Tariff volatility is the wildcard in 2026. With Section 232 metal tariffs, shifting global surtax rates, and a CUSMA review beginning July 1, 2026, the duty rate that applied to a shipment last quarter isn't guaranteed to apply to the next one. Reconfirming classification and origin before every purchase order not just the first one has become standard practice for importers managing US-linked supply chains this year.

Can You Import Into Canada Without a Broker?
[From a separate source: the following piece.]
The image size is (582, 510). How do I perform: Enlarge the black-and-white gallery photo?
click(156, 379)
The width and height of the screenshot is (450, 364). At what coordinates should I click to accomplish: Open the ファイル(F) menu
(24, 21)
Technically, yes CBSA doesn't require a licensed broker for every entry. But how to import into Canada without a broker is a question worth answering honestly: for low-value personal shipments, doing it yourself is manageable. For recurring commercial imports, the classification errors and missed remission opportunities usually cost more than a broker's fee would have.
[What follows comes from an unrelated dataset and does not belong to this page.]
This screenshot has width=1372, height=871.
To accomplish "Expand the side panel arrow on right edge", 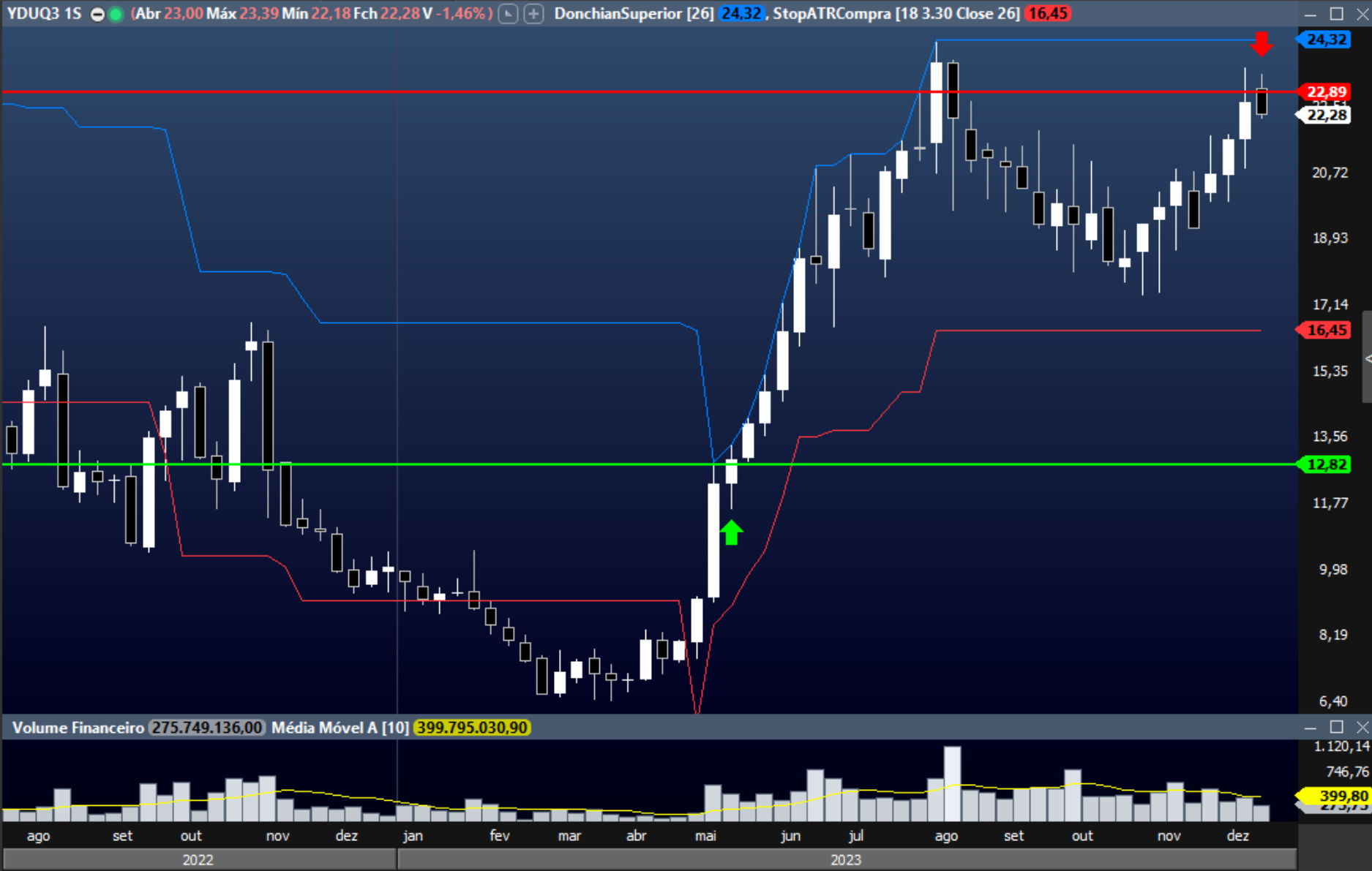I will click(1367, 358).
We regularly see first-time importers attempt a DIY entry on a single pallet, misclassify the HS code by one digit, and end up paying more in a post-entry correction and penalty than a broker would have charged for the entire shipment.

A broker becomes close to essential once you're managing CARM financial security, multiple product lines, or country-of-origin claims.
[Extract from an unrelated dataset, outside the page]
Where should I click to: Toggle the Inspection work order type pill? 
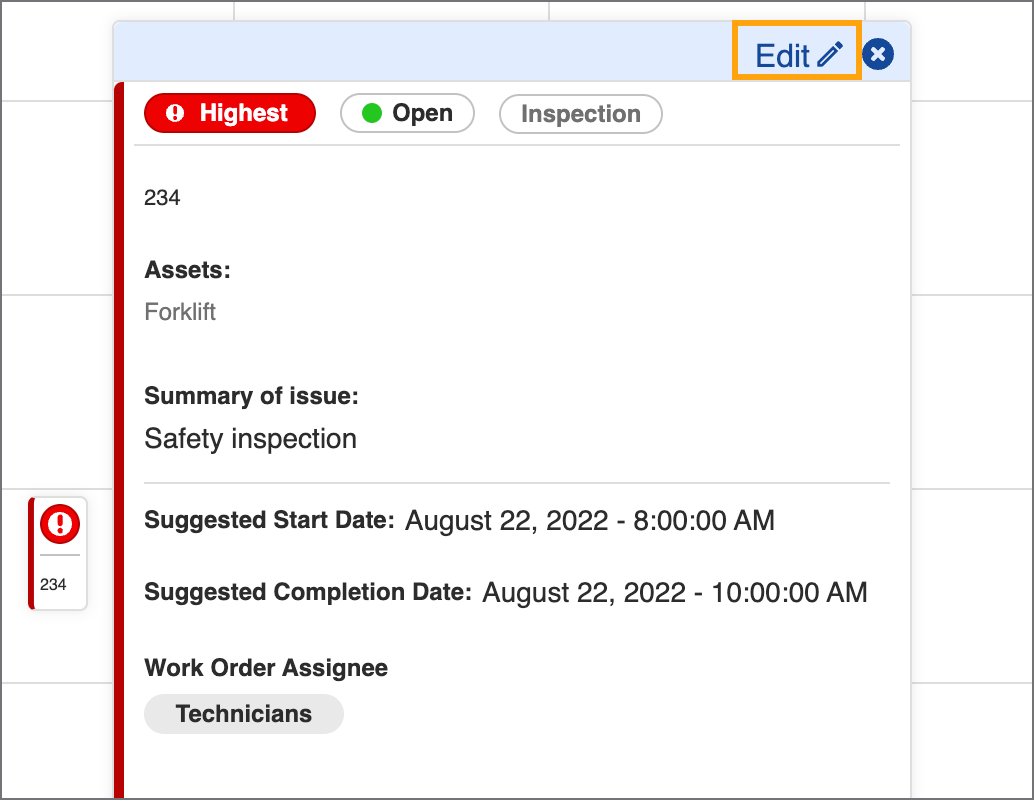[580, 114]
Importing as an Individual vs. a Small Business

How to import into Canada as an individual say, a one-off personal purchase is governed by simplified courier and postal thresholds, with duty and tax calculated at the border based on declared value and origin.

Importing into Canada for small business is a different exercise entirely. Recurring shipments mean you'll want a CARM account, a relationship with a broker or freight forwarder, and a repeatable checklist rather than handling each shipment as a one-off. Small businesses that skip this structure tend to re-solve the same customs problems every single month.

The financial side matters too. Once you're importing commercially and regularly, CBSA expects duties and taxes to be secured through CARM financial security either a surety bond or cash deposit rather than settled shipment by shipment. Budgeting for this upfront saves a scramble later, especially during a busy quarter when several shipments land in the same week.

First-Time Importer Canada Checklist

Use this first time importer canada checklist before your goods ship, not after. Print it, save it, or drop it into your shipment-prep workflow it catches the same six issues that account for most avoidable customs delays:

  • Register your BN9 and RM account through the CARM Client Portal
  • Confirm the HS classification and applicable tariff treatment for your product
  • Check for permits, licences, or agency requirements (CFIA, ISED, Transport Canada)
  • Prepare a complete commercial invoice matching your CARM-registered business name
  • Confirm your CARM financial security or broker's security covers your shipment value
  • Decide whether you're clearing the shipment yourself or through a licensed broker

Common Mistakes When Importing Into Canada

The common mistakes when importing into Canada repeat across industries because they're procedural, not product-specific:

  1. Shipping before completing CARM/RM registration
  2. Using an HS code copied from a supplier's paperwork without verification
  3. Commercial invoices that don't match the CARM-registered business name
  4. Assuming personal-shipment de minimis rules apply to commercial goods
  5. Missing product-specific permits until the shipment is already at the border
  6. Underestimating clearance timelines during peak shipping season

Each of these is preventable with the checklist above and each is a leading cause of the "why is my shipment stuck in customs" calls brokers field every week.